Cary Gee: Sad to report, Warren’s presence was a big let-down

PERHAPS I’m just suffering a bad case of the January blues, but I confess that my inevitable disappointment in Barack Obama’s presidency kicked in before he had even tripped up over the presidential oath.

by Tribune Web Editor
Saturday, January 31st, 2009

PERHAPS I’m just suffering a bad case of the January blues, but I confess that my inevitable disappointment in Barack Obama’s presidency kicked in before he had even tripped up over the presidential oath.

BBC online helpfully posted the running order for Obama’s inauguration and there it was: item one – Rick Warren would be reading the prayers. He is the Californian pastor who once compared abortion to the Holocaust and, by extension, women who exercise their right to choose to concentration camp guards.

Obviously, it will not take long for a President who enters office with an approval rating of 80 per cent to disappoint someone. In attempting to maintain a consensus from the start, Obama should at least have tried not to offend his natural supporters above and beyond those who voted for him simply because he wasn’t John McCain.

America is not short of pastors, so surely Obama’s team could have issued an invitation to one who was not guaranteed to enrage a sizeable minority before his presidency had even begun?

Warren is a sizeable one-man industry. His business is God and he peddles his wares from a vast church in California – one which could easily double as an aircraft hangar should the US Air Force ever find itself short of parking space. His books sell tens of millions of copies and you can bet your bottom dollar – if you still have one – that many of those who buy them did not vote for Obama.

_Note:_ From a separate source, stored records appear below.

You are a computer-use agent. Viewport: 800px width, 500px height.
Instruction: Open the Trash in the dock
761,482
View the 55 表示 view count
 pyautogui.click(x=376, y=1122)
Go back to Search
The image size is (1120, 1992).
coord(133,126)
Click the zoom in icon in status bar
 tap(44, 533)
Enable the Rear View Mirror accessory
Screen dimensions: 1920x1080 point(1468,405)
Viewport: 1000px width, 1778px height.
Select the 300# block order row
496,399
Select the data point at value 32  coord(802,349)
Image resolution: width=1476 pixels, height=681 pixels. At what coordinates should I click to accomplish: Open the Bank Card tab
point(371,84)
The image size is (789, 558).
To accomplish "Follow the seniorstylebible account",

It is entirely possible that having made such a conciliatory gesture, the new President will simply press on with his programme to “change the face of America”. But give your opponents an inch and they’ll take a mile.

It was Warren’s active support for Proposition 8, an amendment to the Californian constitution, which states that “only marriage between a man and a woman is valid or recognised” in that state which places him seemingly at odds with the recipient of his prayers.

Warren’s presence in Washington last week has been described as a slap in the face to millions of lesbian, gay, bisexual and transgendered people who donated to, worked for and helped to elect Obama. They did this because they believed – or wanted to believe after eight years of George W Bush – that they would finally get a friend in the White House. Obama encouraged this expectation. “It is no secret that I am fierce advocate for equality for gay and lesbian Americans”, he said. “It is something that I have been consistent on and something that I intend to continue to be consistent on during my presidency.”

Perhaps, like the rest of us, LGBT voters were expecting too much. This is America, after all, where politicians at every level don’t just “do God” but do Him with bells on. Indeed it is compulsory. But when you’re a busy man or woman, you do have to be careful whom you get to speak to Him on your behalf. This is the second time Obama has suffered from an inauspicious choice of religious representative.

In his somewhat disappointing augural speech, Obama went some way to let members of the Christian right know that they would not have everything their own way. Not only did he speak directly to members of others faiths – Roman Catholics, Jews and, perhaps most importantly, Muslims – he also spoke to “nonbelievers”. Like John F Kennedy before him, Obama spoke passionately of a resurgent technology-based America – a country where scientists will once again be welcomed at the Oval Office. In part, we have Sarah Palin to thank for this – a contribution to America’s future on the scale of which she could only have dreamed of making, had she become Vice-President.

Despite the vast expectations of office, it could be argued that Obama has already changed the face of America more than many of his predecessors. His parentage places him in a better position to pull off the impossible trick of being all things to all people. However, even here, the President’s back-story is undergoing some early minor modifications. Obama has gone from being described as “America’s first black President’ to its “first mixed-race President’ almost overnight. I doubt whether this is entirely accidental. It seems that having captured the black vote so overwhelmingly Obama should now set about consolidating his support among white America, while delivering on his promise to be a President for all Americans. This should be easy. Yes, Obama looks and sounds different, but the differences between him and, say, Jesse Jackson seem to me considerably greater than the differences between Obama and JFK, who also promised a reordered America but then became embroiled in an unpopular war a long way from home.

Thankfully, the inauguration was not all bad. It was a stroke of genius to ask Aretha Franklin, recently voted the finest singer of all time by influential magazine Rolling Stone, and not a white opera star, to sing “My Country ’Tis of Thee”. But Obama will have to improve on his first day as in office if he wants to avoid hearing a worldwide sigh of disappointment anytime soon. As a gay man of no faith who also happens to be mixed-race, I shall be watching and listening very carefully indeed.